The markets started the day weaker yesterday, tried to recover midday, but fell off hard into the close on talk of a Ukraine/Russian grain shipment deal being signed today and wetter forecasts. To end the day we saw wheat down 13, December corn down 16, and November soybeans down 30.
According to officials from all four parties privy to negotiations and developments, a grain export deal will be signed by both Russia and Ukraine today in Turkey. Details on the deal are just becoming clear, with obvious roll backs of sanctions on banks and cancellation of UAN import duties into the US appearing to be enough to get Russia to concede and allow shipments.
The deal appears to cover three ports, Odesa and two additional Black Sea ports close by, with 80 ships estimated to be waiting currently. Shipments will likely be able to resume much quicker than initially expected as Ukraine does not intend to demine ports, but will instead help grain ships navigate through known minefields.
In addition to a Ukrainian naval escort, ships will be inspected as they enter straits in Turkey before proceeding into the Black Sea.
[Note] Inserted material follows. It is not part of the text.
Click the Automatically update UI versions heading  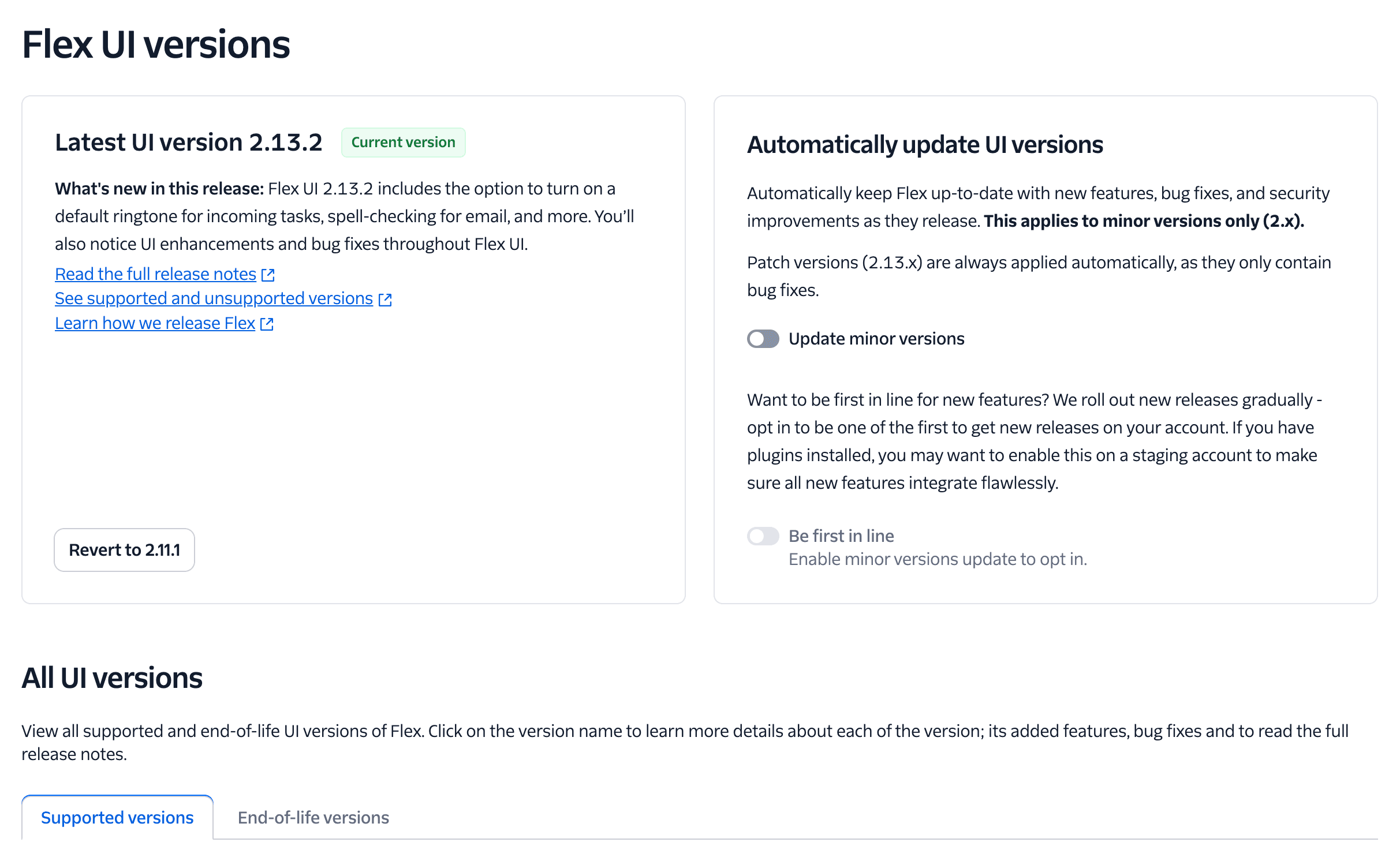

Officials believe the reopening of ports will facilitate the shipment of nearly 25 million metric tons of grain they claim is currently trapped in the country, weighing heavy on farmer prices.
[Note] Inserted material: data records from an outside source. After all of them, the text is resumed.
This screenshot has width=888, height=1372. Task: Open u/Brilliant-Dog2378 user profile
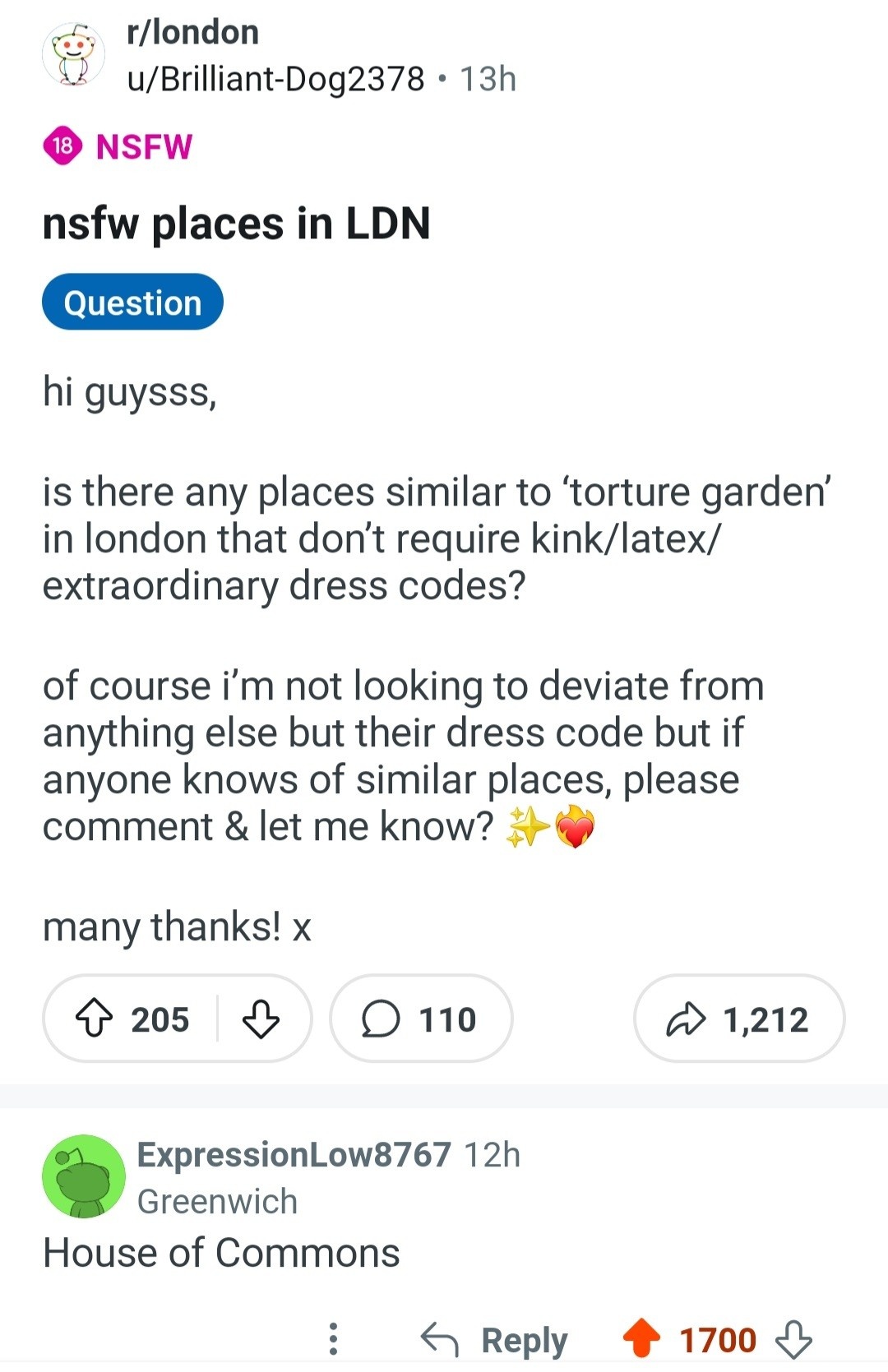coord(275,79)
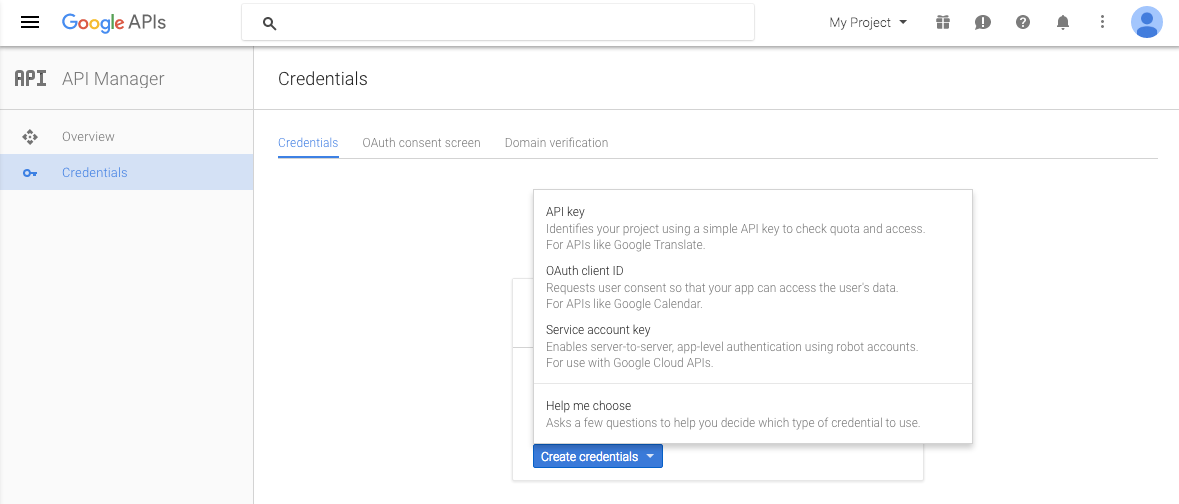Open the three-dot more options menu
The height and width of the screenshot is (504, 1179).
[x=1102, y=22]
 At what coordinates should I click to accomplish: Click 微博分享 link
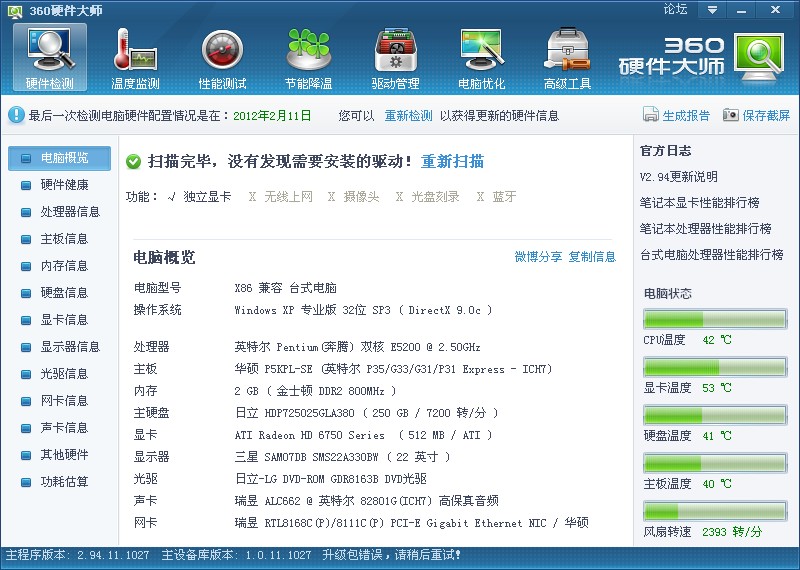click(x=538, y=257)
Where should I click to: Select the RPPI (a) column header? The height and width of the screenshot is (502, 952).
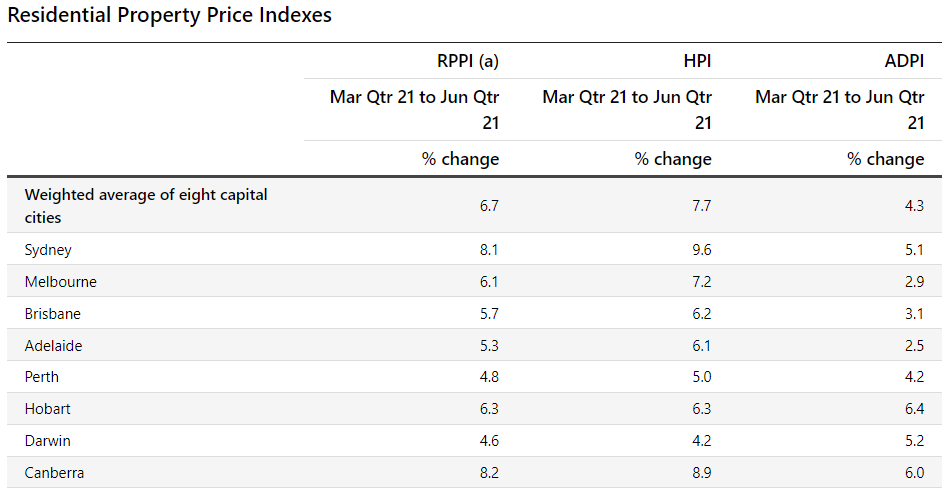coord(461,62)
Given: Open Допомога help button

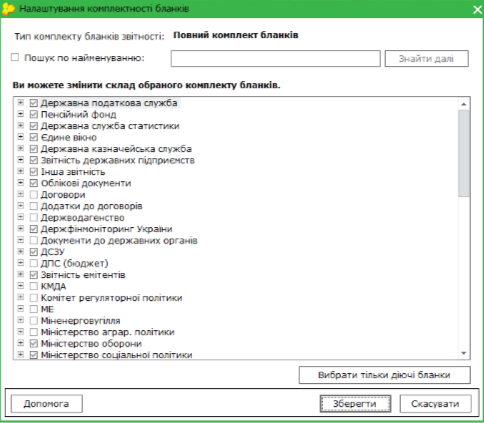Looking at the screenshot, I should point(47,404).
In addition to talk of grain corridors being opened, we are seeing further signs of concern when it comes to the European economy. Overnight we saw data showing German economic activity dropping unexpectedly in July giving even more indications Europe's largest manufacturer is facing major financial headwinds. The European Central Bank raised rates 50 points yesterday, its first rate hike in over 11 years, in an attempt to cool runaway inflation.
Here in the US, export sales data yesterday was very poor for corn again on the week, with sales running at only 10% of the amount needed to meet current USDA expectations. Soybean sales were surprisingly stout for the week after big cancellations were seen a week ago. Wheat sales were strong again, though lower than the massive sales figures we saw last week.
Speaking of wheat exports, after all of the fanfare regarding Egypt's state wheat buyer looking to source wheat from outside Russia or Europe, with offers from the US specifically targeted and then turned down, we got news yesterday that Egypt had directly negotiated purchases of over 600,000 metric tons all coming from Russian or European sources.
Looking ahead, we will be watching closely to see if anything in the weather forecasts changes as it currently looks as though the pattern will shift from hot and dry to warm and wet across much of the Corn Belt through the start of August. What happens after remains in question, but outlooks currently look conducive to a decent start to the final stretch of the production year here in the US.
Markets are again starting the day weaker, with wheat down over 20 cents but firming slightly at the time of this writing. After falling off hard on the week many traders might be looking for corn and soys to stabilize ahead of the weekend.